The blockchain itself stores very little data directly, largely because writing large amounts of data, like a high-resolution image, onto a blockchain is expensive and inefficient at scale. What gets recorded when an NFT is minted is typically a small amount of information: a unique token identifier, the wallet address considered the current owner, and often a link or reference pointing to where additional details about the item can be found. This is the part of the process most closely tied to how NFTs use blockchain technology in the first place, since the blockchain’s core job here is proving ownership and tracking transfers, not storing media.

Where the image or file usually lives instead

The actual artwork, video, or other content associated with an NFT is generally hosted separately, often on a regular web server or a distributed storage system built specifically for this purpose. The token on the blockchain contains a link to that external location, similar in spirit to how a library card catalog entry points to a book’s location on a shelf rather than containing the book itself. This arrangement is often described as the difference between on-chain and off-chain data: the ownership record is on-chain and effectively permanent, while the file itself is off-chain and depends on whatever system is hosting it.

Why this separation exists

Storing large files directly on a blockchain would make transactions extremely costly and slow, since every participant in the network would need to store and verify that data.

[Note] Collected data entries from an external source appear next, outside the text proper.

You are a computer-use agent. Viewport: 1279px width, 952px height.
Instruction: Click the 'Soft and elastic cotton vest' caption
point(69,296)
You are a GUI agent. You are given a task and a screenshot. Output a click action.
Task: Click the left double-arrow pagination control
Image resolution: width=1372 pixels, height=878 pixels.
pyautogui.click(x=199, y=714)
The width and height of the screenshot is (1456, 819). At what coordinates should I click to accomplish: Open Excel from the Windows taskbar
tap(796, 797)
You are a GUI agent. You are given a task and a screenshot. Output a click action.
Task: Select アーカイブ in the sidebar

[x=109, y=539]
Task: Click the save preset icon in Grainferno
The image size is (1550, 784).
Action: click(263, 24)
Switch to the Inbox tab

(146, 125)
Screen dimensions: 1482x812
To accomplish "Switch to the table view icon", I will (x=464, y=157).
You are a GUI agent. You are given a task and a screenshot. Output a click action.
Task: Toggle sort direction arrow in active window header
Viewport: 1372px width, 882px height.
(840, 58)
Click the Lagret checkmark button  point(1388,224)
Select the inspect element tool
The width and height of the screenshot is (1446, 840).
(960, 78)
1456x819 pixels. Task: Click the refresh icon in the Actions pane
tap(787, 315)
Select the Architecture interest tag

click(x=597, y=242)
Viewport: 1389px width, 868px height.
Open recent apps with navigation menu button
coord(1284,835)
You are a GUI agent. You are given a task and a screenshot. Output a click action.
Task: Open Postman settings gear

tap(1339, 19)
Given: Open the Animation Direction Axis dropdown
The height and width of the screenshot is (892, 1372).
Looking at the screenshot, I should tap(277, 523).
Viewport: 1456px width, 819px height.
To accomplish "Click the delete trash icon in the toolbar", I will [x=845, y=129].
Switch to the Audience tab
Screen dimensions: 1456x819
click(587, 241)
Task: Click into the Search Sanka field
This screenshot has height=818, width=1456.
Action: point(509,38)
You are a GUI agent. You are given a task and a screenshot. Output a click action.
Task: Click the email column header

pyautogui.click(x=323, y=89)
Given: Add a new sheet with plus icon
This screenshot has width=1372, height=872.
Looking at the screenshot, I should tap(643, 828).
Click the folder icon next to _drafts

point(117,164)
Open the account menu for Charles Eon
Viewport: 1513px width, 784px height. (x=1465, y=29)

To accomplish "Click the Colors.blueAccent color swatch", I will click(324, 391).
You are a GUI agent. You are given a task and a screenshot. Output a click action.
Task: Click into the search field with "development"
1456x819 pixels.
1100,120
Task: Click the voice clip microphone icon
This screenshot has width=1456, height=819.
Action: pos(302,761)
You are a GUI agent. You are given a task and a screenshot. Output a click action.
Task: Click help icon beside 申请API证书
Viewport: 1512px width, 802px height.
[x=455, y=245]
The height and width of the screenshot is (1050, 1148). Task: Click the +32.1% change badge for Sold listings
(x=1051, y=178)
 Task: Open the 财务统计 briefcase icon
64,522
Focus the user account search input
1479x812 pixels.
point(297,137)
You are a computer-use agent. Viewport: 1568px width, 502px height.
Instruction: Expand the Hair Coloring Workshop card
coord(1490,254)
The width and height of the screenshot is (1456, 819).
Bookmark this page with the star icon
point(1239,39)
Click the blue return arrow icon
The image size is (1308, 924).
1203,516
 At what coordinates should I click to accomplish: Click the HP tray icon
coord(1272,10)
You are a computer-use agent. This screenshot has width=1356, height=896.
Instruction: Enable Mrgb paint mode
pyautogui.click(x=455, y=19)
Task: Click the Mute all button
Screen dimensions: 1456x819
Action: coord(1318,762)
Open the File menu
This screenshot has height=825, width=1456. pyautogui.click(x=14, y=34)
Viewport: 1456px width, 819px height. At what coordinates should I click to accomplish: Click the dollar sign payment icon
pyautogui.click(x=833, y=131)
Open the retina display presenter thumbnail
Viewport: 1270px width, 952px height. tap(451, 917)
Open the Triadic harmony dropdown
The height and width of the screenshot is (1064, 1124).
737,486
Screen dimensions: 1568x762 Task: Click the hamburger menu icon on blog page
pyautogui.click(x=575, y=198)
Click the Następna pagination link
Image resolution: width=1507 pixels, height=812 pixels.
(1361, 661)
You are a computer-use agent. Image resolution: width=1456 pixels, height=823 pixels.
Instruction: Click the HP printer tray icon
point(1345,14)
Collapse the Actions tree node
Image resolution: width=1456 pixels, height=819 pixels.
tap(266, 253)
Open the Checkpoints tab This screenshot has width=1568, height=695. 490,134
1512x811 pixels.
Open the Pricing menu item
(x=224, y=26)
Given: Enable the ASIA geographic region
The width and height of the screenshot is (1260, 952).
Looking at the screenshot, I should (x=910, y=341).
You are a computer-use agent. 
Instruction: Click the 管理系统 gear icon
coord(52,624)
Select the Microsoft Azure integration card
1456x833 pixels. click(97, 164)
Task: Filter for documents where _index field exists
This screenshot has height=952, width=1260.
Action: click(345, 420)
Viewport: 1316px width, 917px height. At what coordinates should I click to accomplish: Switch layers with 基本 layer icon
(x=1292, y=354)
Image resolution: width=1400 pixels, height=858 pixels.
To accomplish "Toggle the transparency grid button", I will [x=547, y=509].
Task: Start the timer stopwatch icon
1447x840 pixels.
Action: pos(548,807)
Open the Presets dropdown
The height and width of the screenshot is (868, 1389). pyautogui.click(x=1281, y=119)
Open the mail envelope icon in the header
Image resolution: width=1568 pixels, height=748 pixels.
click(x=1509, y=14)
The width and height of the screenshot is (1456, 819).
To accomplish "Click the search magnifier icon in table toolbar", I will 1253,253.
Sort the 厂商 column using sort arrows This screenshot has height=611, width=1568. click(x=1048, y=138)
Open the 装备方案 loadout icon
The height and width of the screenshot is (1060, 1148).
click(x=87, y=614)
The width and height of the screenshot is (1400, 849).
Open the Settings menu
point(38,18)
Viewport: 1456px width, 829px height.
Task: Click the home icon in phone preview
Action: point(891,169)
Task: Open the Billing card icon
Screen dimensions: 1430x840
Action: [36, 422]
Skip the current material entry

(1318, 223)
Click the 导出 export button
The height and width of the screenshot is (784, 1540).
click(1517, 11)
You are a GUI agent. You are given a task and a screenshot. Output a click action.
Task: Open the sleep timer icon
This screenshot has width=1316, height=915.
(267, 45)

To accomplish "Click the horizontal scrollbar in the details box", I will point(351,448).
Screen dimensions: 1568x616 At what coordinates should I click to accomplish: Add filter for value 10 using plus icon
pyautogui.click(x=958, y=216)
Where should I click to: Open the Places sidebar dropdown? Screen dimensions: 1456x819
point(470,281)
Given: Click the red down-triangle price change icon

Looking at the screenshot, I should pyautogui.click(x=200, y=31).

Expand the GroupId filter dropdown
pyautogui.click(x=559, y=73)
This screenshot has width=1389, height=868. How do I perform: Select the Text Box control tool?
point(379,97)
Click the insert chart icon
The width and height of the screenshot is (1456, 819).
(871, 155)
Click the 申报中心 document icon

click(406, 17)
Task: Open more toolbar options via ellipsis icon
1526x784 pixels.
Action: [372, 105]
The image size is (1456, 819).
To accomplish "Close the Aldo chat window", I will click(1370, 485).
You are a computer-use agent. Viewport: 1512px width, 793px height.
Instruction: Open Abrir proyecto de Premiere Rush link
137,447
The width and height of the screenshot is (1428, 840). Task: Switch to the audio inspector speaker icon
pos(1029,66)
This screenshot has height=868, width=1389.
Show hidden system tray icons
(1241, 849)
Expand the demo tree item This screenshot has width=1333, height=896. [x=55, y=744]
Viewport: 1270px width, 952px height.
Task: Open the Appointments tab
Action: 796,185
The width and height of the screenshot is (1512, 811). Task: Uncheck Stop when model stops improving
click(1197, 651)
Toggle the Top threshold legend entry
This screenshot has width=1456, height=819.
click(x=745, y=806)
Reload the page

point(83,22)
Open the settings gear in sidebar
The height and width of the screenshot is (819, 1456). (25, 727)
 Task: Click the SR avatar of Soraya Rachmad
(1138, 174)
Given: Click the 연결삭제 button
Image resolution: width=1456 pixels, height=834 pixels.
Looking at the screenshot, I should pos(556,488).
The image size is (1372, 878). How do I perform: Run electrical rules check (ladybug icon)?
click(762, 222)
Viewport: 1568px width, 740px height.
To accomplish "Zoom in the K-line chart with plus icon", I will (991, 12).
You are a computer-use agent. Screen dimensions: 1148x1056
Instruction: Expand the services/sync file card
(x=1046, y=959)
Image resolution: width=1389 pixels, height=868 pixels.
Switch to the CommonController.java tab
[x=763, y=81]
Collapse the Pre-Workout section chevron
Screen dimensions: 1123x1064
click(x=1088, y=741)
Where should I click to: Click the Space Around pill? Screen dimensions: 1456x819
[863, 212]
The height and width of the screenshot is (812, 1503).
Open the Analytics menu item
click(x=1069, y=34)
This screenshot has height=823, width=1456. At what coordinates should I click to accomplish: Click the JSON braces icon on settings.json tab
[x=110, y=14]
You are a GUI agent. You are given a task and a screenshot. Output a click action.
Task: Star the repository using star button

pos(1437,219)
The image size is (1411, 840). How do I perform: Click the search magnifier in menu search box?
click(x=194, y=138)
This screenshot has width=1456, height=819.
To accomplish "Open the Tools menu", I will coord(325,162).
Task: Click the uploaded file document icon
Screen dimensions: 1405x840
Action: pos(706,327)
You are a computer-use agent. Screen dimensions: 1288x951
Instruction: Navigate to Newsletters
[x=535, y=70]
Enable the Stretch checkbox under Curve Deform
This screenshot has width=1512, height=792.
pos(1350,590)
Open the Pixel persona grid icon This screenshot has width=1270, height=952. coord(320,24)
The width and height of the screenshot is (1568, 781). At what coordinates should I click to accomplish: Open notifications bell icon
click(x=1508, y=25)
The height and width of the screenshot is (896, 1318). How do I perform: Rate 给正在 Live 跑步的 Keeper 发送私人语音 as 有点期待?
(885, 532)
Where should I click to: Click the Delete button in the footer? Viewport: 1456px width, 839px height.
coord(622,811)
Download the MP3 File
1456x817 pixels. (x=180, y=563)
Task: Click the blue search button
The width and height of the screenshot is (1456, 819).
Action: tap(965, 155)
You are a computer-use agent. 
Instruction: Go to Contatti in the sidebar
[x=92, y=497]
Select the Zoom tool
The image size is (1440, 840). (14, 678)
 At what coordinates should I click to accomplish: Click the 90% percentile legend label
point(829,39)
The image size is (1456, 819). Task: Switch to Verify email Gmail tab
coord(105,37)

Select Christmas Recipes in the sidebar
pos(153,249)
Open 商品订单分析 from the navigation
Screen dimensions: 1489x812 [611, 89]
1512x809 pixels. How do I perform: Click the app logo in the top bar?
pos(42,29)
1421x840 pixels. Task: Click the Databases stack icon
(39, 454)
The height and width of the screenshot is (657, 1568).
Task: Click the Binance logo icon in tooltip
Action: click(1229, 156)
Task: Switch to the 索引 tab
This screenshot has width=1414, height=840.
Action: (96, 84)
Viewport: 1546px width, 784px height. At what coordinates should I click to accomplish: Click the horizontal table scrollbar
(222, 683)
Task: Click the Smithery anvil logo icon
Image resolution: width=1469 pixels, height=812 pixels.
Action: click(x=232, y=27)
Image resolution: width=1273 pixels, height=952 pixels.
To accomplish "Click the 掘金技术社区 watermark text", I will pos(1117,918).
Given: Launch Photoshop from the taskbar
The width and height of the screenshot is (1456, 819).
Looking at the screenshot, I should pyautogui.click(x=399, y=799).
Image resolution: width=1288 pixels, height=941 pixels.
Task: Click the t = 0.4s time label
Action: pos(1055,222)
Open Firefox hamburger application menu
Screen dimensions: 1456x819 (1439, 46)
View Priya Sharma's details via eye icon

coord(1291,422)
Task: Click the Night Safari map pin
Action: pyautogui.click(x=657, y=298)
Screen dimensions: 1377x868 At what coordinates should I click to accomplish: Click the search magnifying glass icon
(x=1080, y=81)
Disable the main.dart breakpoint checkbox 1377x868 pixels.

Keeping the heavy file off-chain and the lightweight ownership record on-chain lets the system stay efficient while still providing a tamper-resistant, timestamped record of who created and who currently holds a given token. The tradeoff is that the permanence people associate with blockchain technology applies fully to the ownership record, but not automatically to the file itself.

What it means for owning an NFT

The takeaway

An NFT is best understood as a durable, verifiable record of ownership rather than the digital object it’s associated with. The picture or video that comes to mind when people think of an NFT usually lives off-chain, on ordinary storage infrastructure, while the blockchain quietly does the more limited job of tracking who holds the token that points to it.